STORED ROWS
◆ ◆ ◆

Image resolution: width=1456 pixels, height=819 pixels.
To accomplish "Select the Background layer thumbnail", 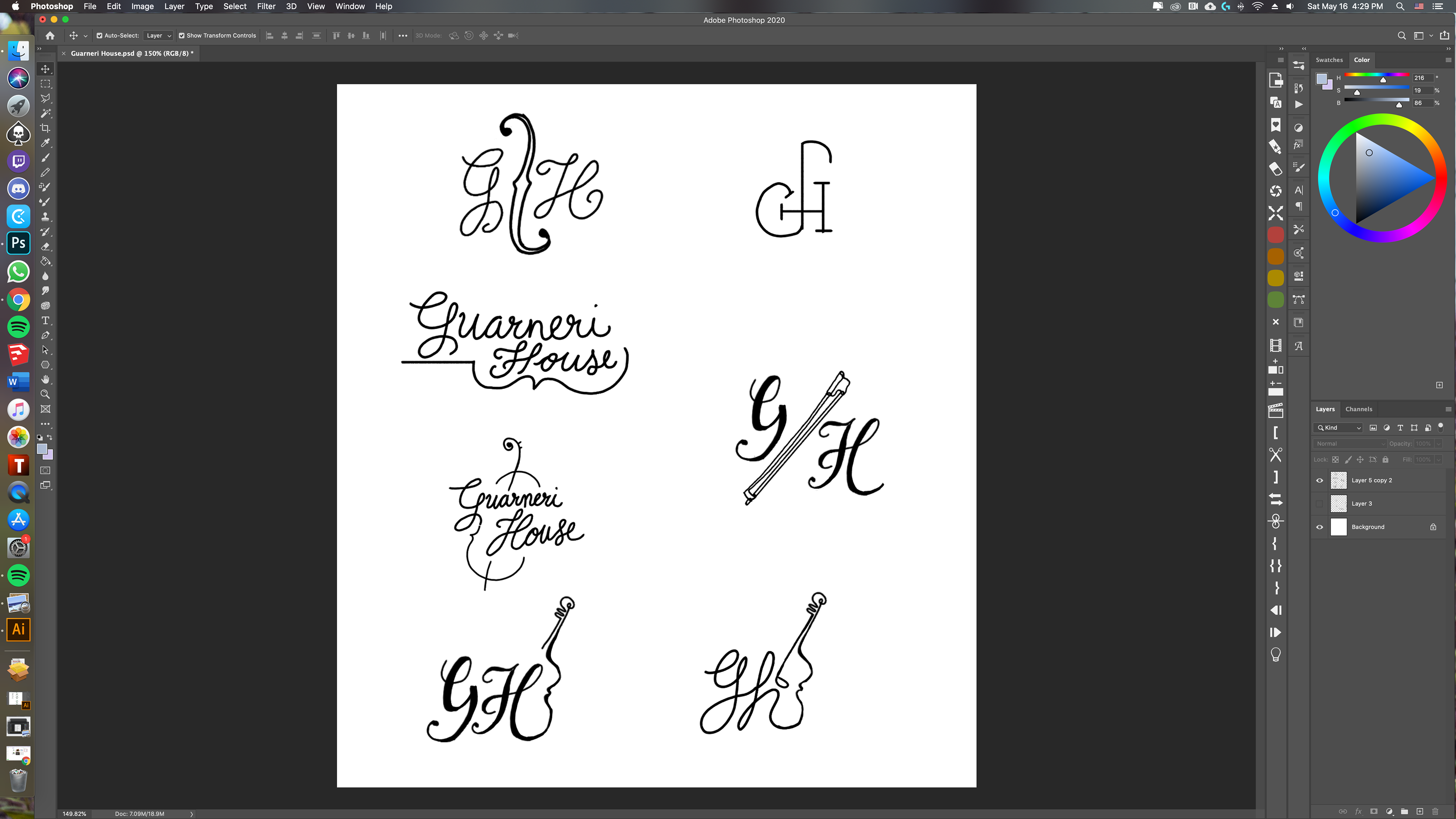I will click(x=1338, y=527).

◆ ◆ ◆

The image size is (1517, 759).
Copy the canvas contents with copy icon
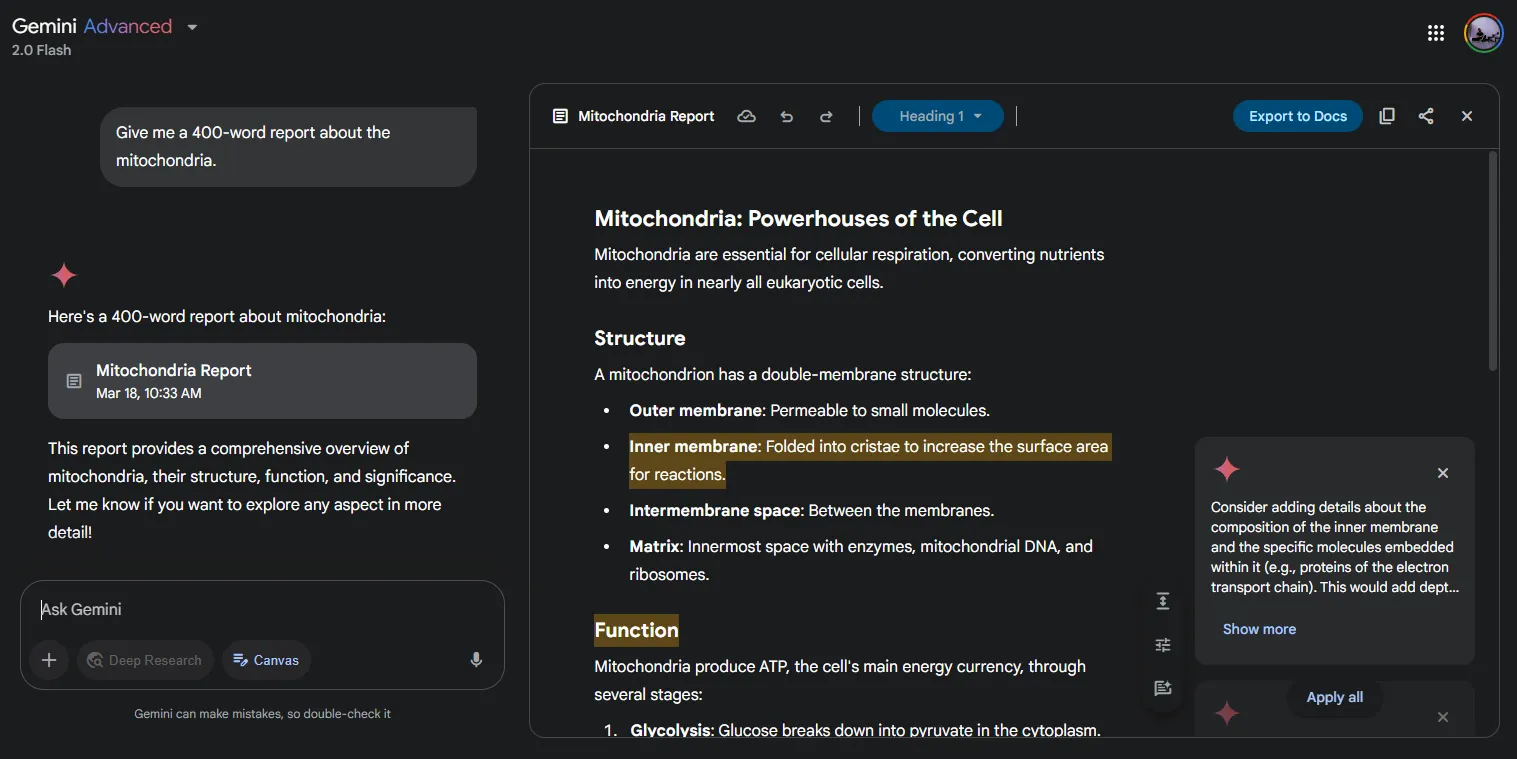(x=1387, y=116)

◆ ◆ ◆

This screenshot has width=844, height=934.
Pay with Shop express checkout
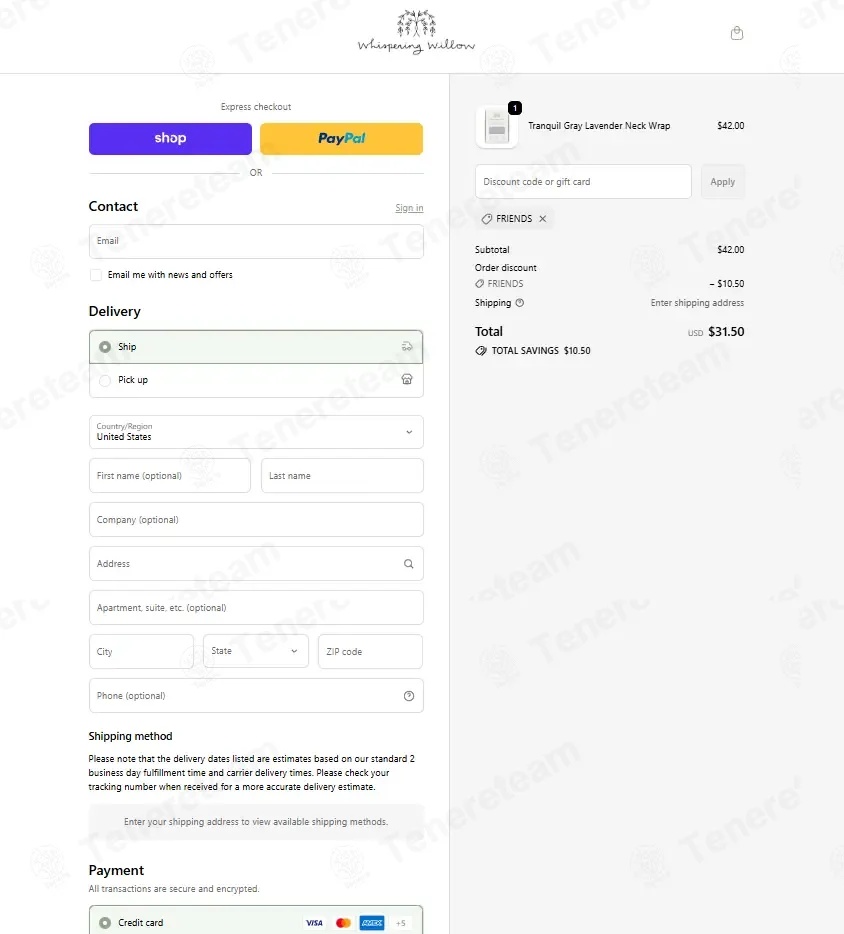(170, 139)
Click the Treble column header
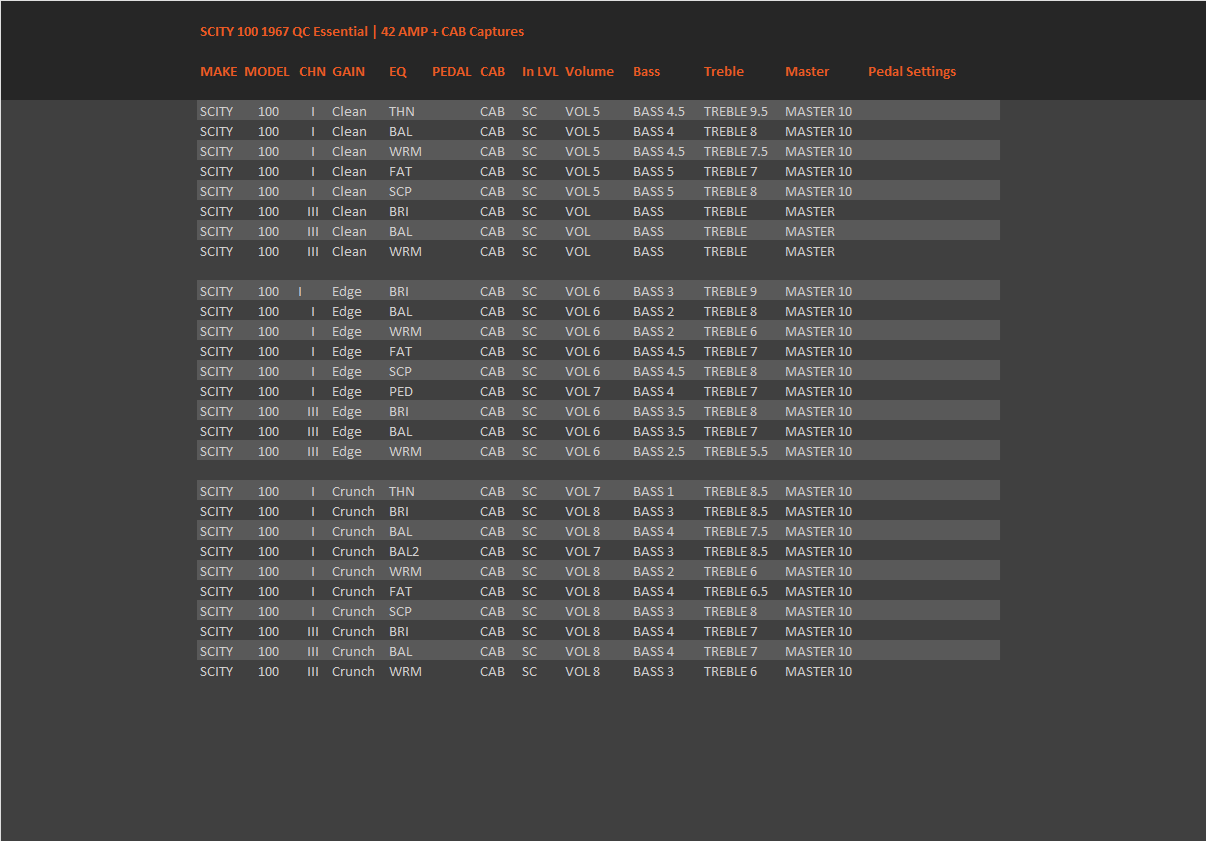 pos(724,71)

◆ ◆ ◆

EXERCISE BRIEF
Switch "Treble" to "Bass" in the lines between the one holding "This screenshot has width=844, height=934." and the one holding "pos(724,71)", inclusive, changing nothing else. Return only those lines, without the pictures.

COMPLETE ANSWER
This screenshot has width=844, height=934.
Pay with Shop express checkout
(170, 139)
Click the Bass column header
 pos(724,71)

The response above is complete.